GraphChi-DB: Simple Design for a Scalable Graph Database System — on Just a PC by Aapo Kyrola and Carlos Guestrin.
Abstract:
We propose a new data structure, Parallel Adjacency Lists (PAL), for efficiently managing graphs with billions of edges on disk. The PAL structure is based on the graph storage model of GraphChi (Kyrola et. al., OSDI 2012), but we extend it to enable online database features such as queries and fast insertions. In addition, we extend the model with edge and vertex attributes. Compared to previous data structures, PAL can store graphs more compactly while allowing fast access to both the incoming and the outgoing edges of a vertex, without duplicating data. Based on PAL, we design a graph database management system, GraphChi-DB, which can also execute powerful analytical graph computation.
We evaluate our design experimentally and demonstrate that GraphChi-DB achieves state-of-the-art performance on graphs that are much larger than the available memory.

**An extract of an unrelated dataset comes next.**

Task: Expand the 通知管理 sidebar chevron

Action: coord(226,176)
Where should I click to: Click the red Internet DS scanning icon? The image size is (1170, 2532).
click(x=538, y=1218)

GraphChi-DB enables anyone with just a laptop or a PC to work with extremely large graphs.
Open source will be released at: https://github.com/GraphChi.
With data structure improvements like you find with GraphChi-DB, it won’t be long until the average laptop becomes a weapons grade munition. 😉
Study the Partitioned Adjacency List (PAL) details carefully to follow up on the suggestions of using PAL for RDBMS and RDF storage (topic maps?).
Highly recommended!